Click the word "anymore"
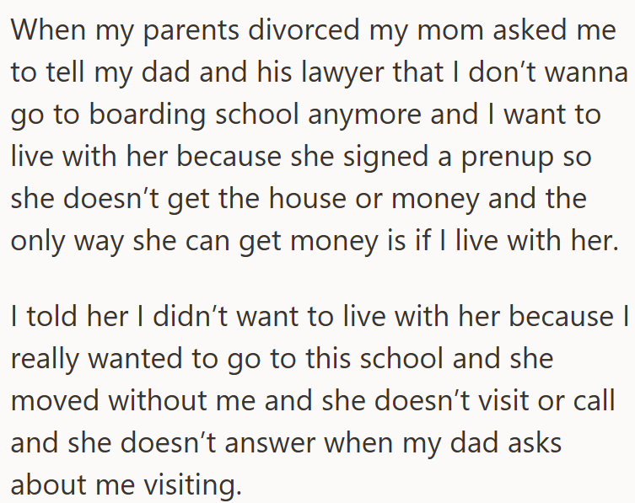The width and height of the screenshot is (635, 503). point(364,115)
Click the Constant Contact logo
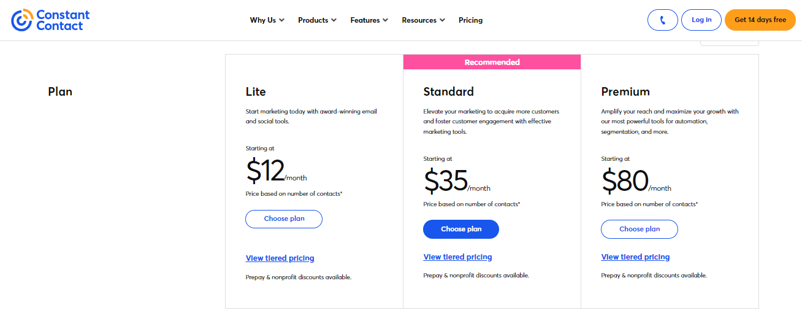 pyautogui.click(x=50, y=20)
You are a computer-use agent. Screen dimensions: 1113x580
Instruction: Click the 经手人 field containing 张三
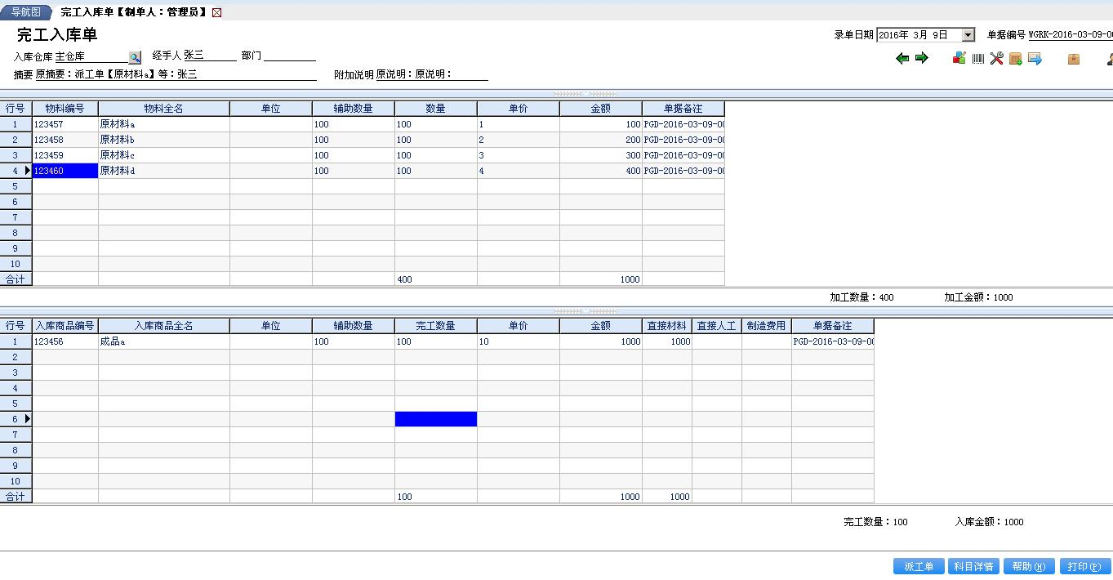209,56
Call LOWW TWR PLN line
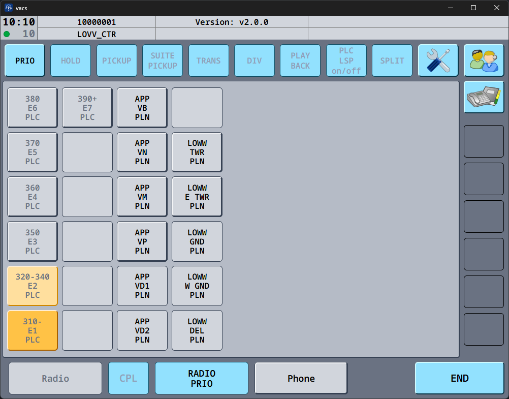This screenshot has height=399, width=509. (x=197, y=152)
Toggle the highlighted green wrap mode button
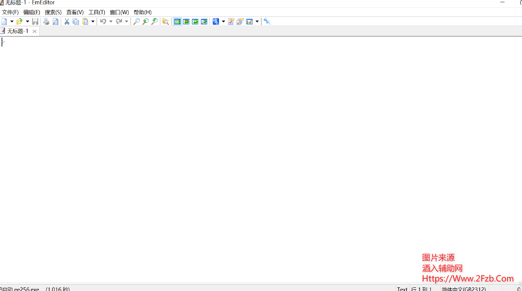 [x=177, y=22]
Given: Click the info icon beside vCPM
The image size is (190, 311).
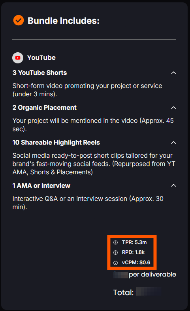Looking at the screenshot, I should 115,263.
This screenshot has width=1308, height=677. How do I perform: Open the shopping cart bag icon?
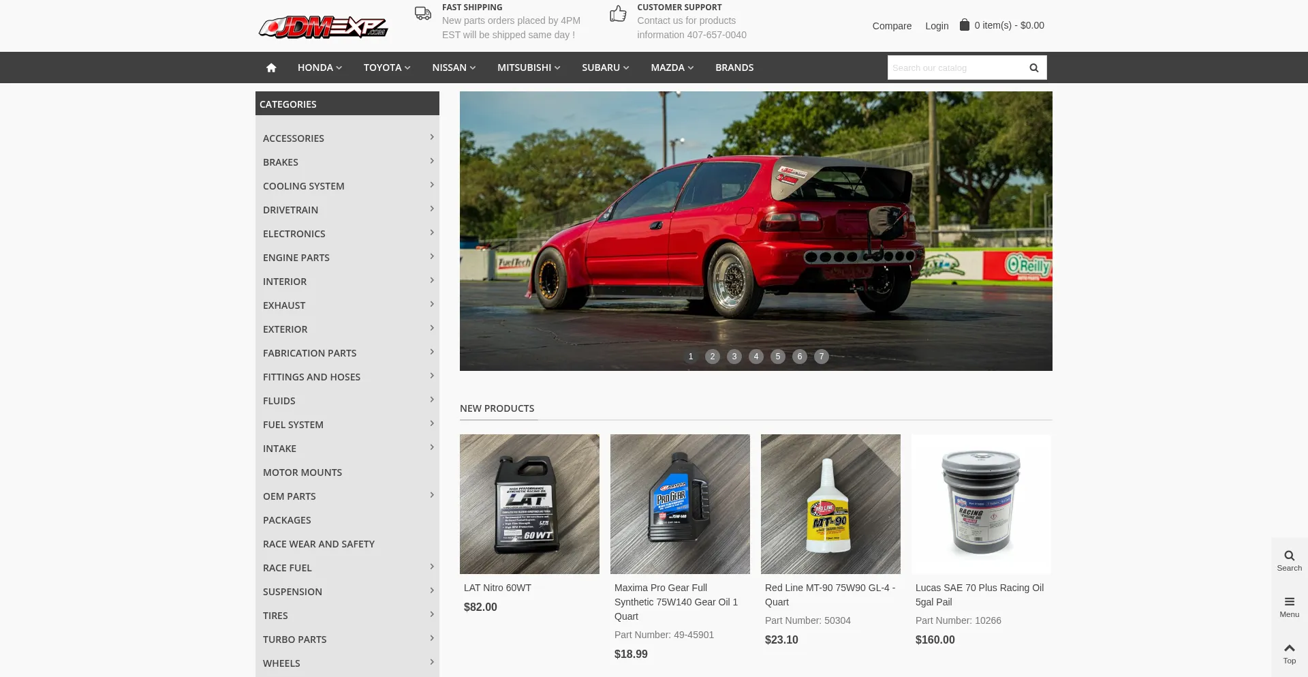coord(964,25)
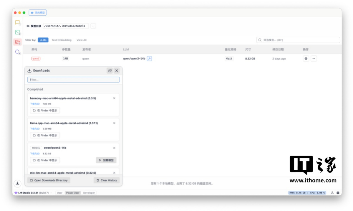The height and width of the screenshot is (211, 353).
Task: Click the Filter input in Downloads panel
Action: point(73,80)
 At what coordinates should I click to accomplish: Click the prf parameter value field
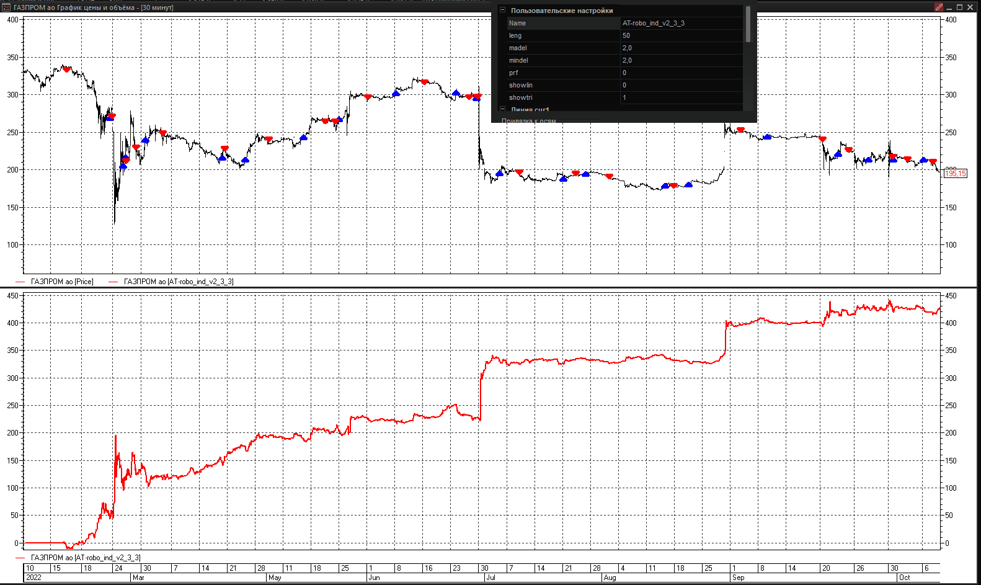click(x=681, y=73)
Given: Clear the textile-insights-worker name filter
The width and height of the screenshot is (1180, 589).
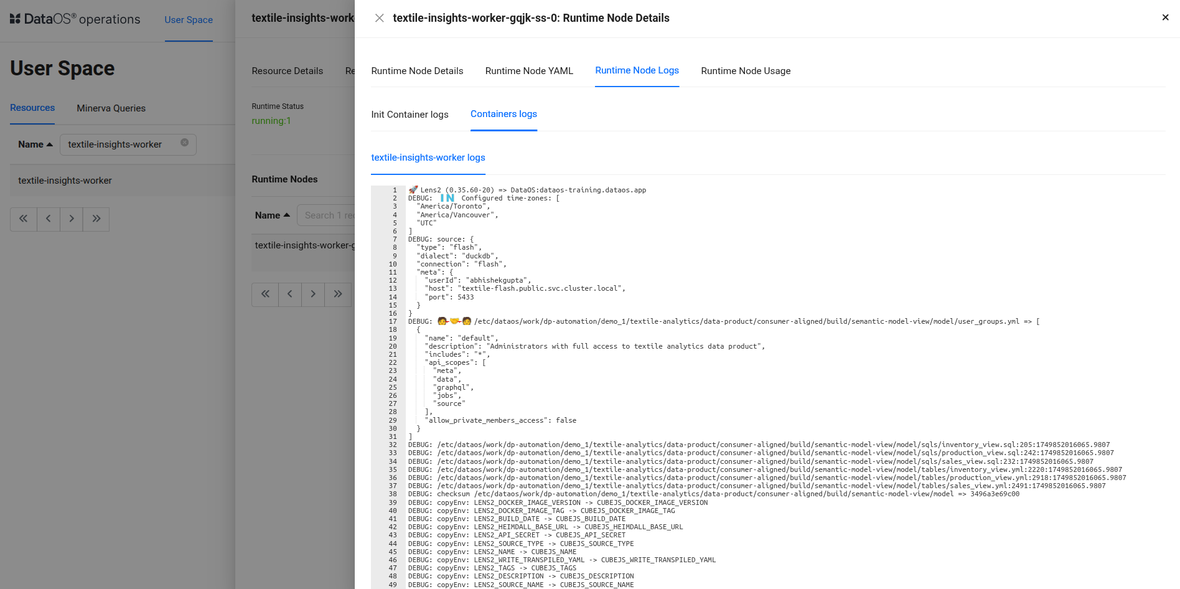Looking at the screenshot, I should 184,143.
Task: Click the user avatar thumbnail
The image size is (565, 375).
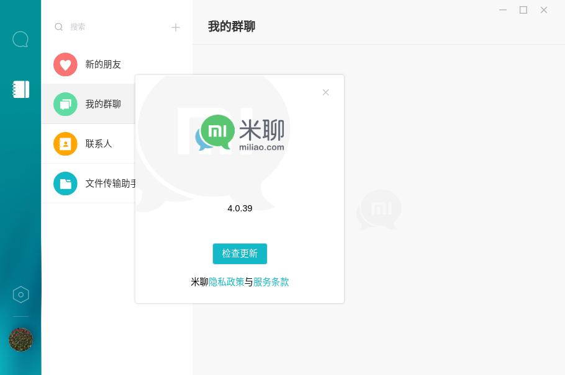Action: 20,339
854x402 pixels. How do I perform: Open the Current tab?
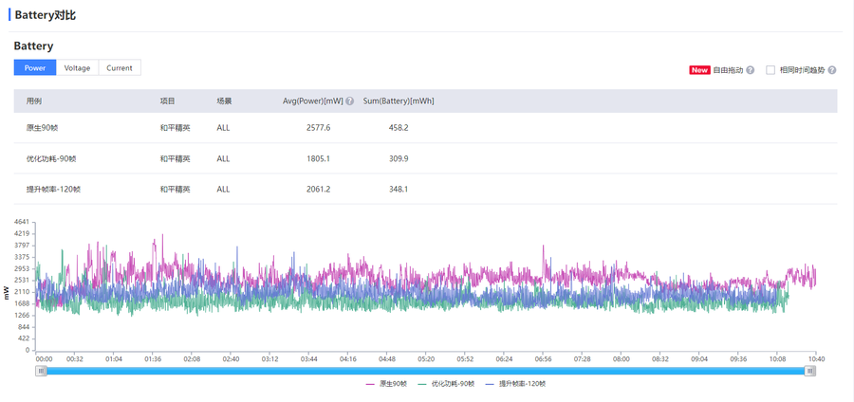120,67
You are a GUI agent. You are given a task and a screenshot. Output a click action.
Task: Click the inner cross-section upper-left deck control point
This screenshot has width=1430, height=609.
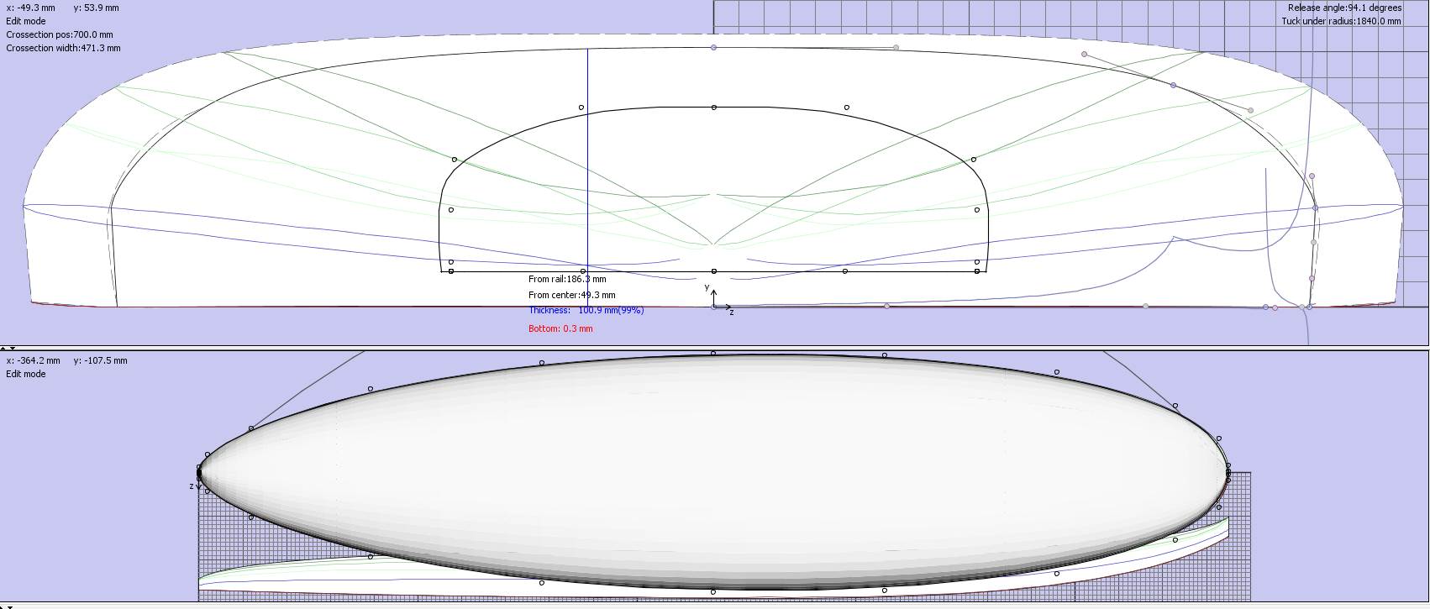point(581,108)
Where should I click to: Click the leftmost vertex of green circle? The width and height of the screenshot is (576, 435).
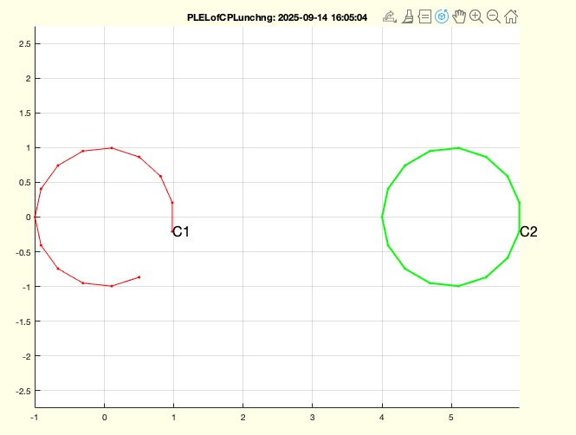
========================================
EXERCISE PROMPT: What you return must be the entries above, exactly as they appear, without any pictures.

RESULT FOR THIS TASK:
Click the word "anymore"
The width and height of the screenshot is (635, 503). point(364,115)
Click the Constant Contact logo
 pyautogui.click(x=50, y=20)
You are a computer-use agent. Screen dimensions: 1113x580
Instruction: Click the 经手人 field containing 张三
209,56
Call LOWW TWR PLN line
This screenshot has height=399, width=509. (x=197, y=152)
Toggle the highlighted green wrap mode button
 [x=177, y=22]
Given: Click the info icon beside vCPM
The image size is (190, 311).
Looking at the screenshot, I should 115,263.
This screenshot has width=1308, height=677. How do I perform: Open the shopping cart bag icon?
coord(964,25)
The height and width of the screenshot is (211, 353).
Task: Click the Filter input in Downloads panel
Action: point(73,80)
 At what coordinates should I click to accomplish: Click the prf parameter value field
click(x=681, y=73)
Given: Clear the textile-insights-worker name filter
The width and height of the screenshot is (1180, 589).
Looking at the screenshot, I should 184,143.
Task: Click the user avatar thumbnail
The image size is (565, 375).
Action: 20,339
854x402 pixels. How do I perform: Open the Current tab?
120,67
You are a GUI agent. You are given a task and a screenshot. Output a click action.
Task: Click the inner cross-section upper-left deck control point
This screenshot has width=1430, height=609.
point(581,108)
Where should I click to: Click the leftmost vertex of green circle? The width and height of the screenshot is (576, 435).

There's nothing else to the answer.